(Beginning of TASK INPUTS)

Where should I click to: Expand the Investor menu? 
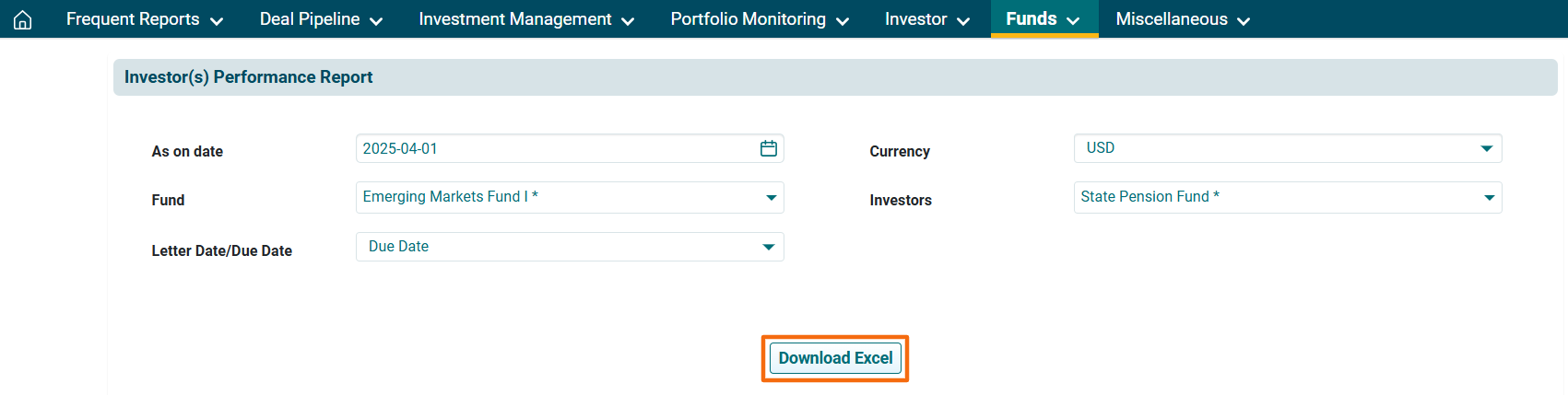(x=926, y=19)
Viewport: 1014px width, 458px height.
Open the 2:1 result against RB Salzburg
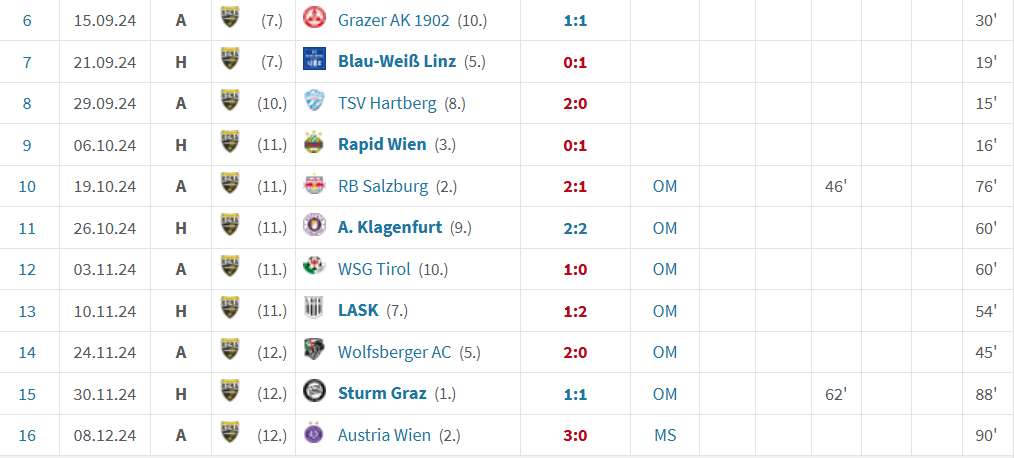(x=575, y=186)
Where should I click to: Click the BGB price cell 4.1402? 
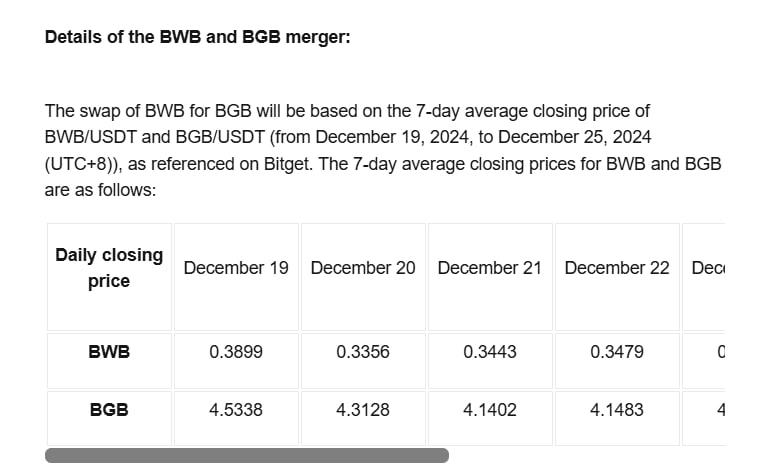pyautogui.click(x=490, y=410)
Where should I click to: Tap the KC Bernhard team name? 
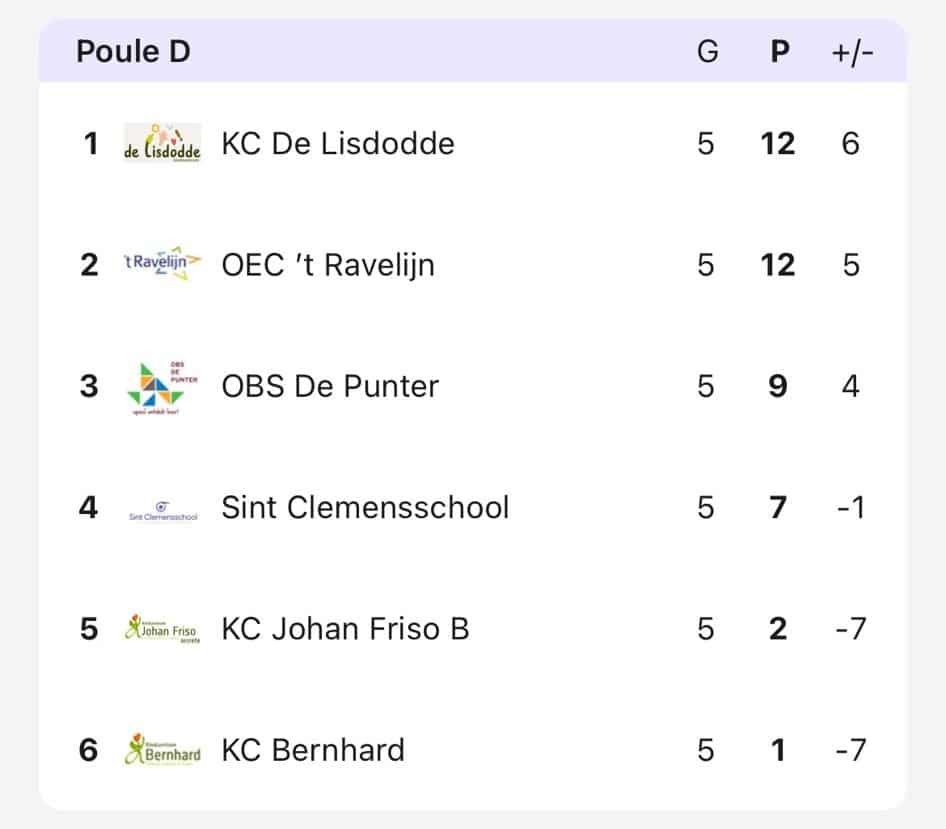coord(313,750)
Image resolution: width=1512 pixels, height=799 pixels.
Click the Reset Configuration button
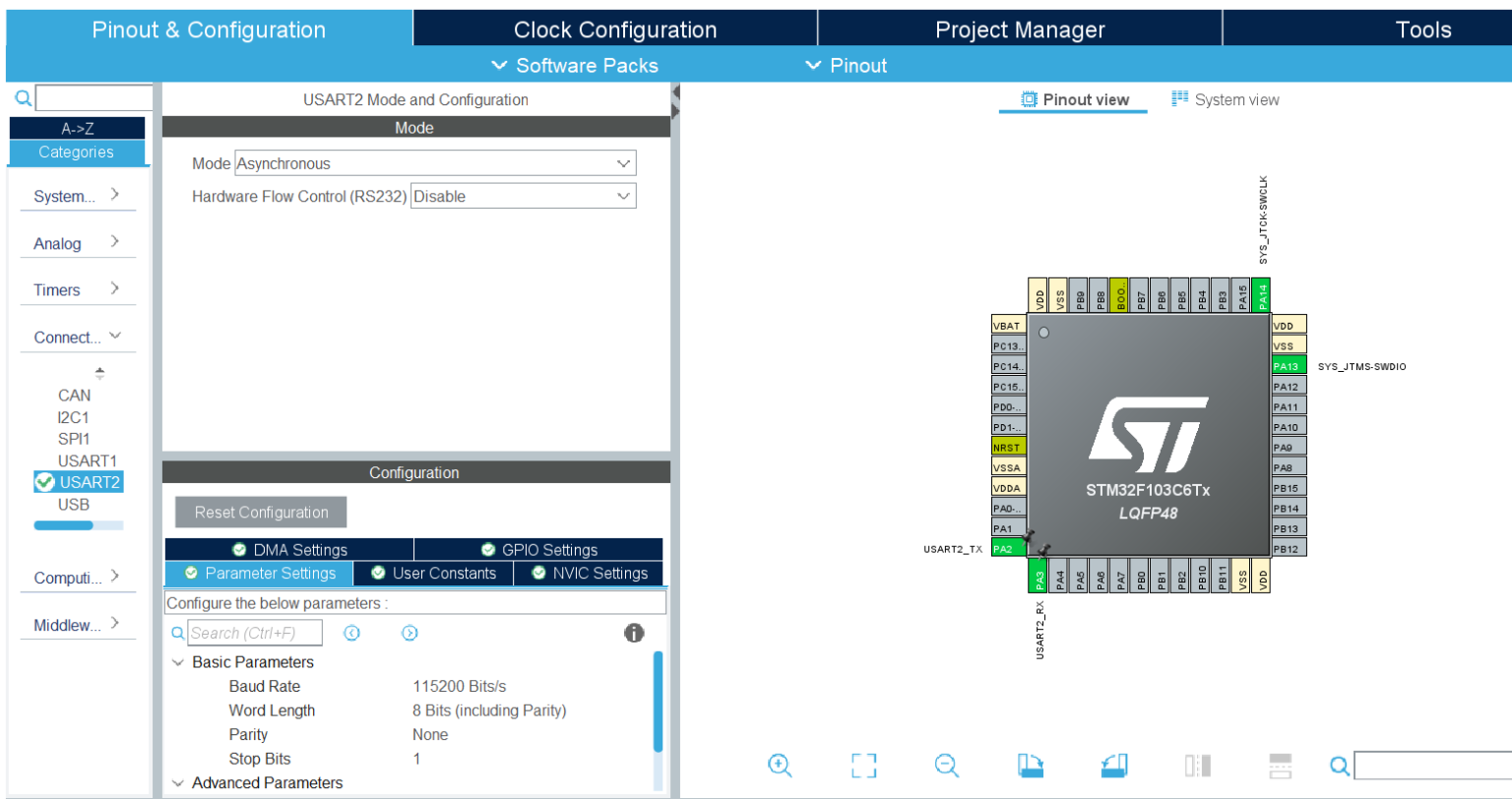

(End of TASK INPUTS)

• WORK INSTRUCTIONS:
Please transcribe, word for word, every line from the one containing "Where should I click to: Tap" through the last line of the records, both included, and leave the pictures out.

• ANSWER TO THE EXERCISE:
Where should I click to: Tap the KC Bernhard team name? 
coord(313,750)
Image resolution: width=1512 pixels, height=799 pixels.
Click the Reset Configuration button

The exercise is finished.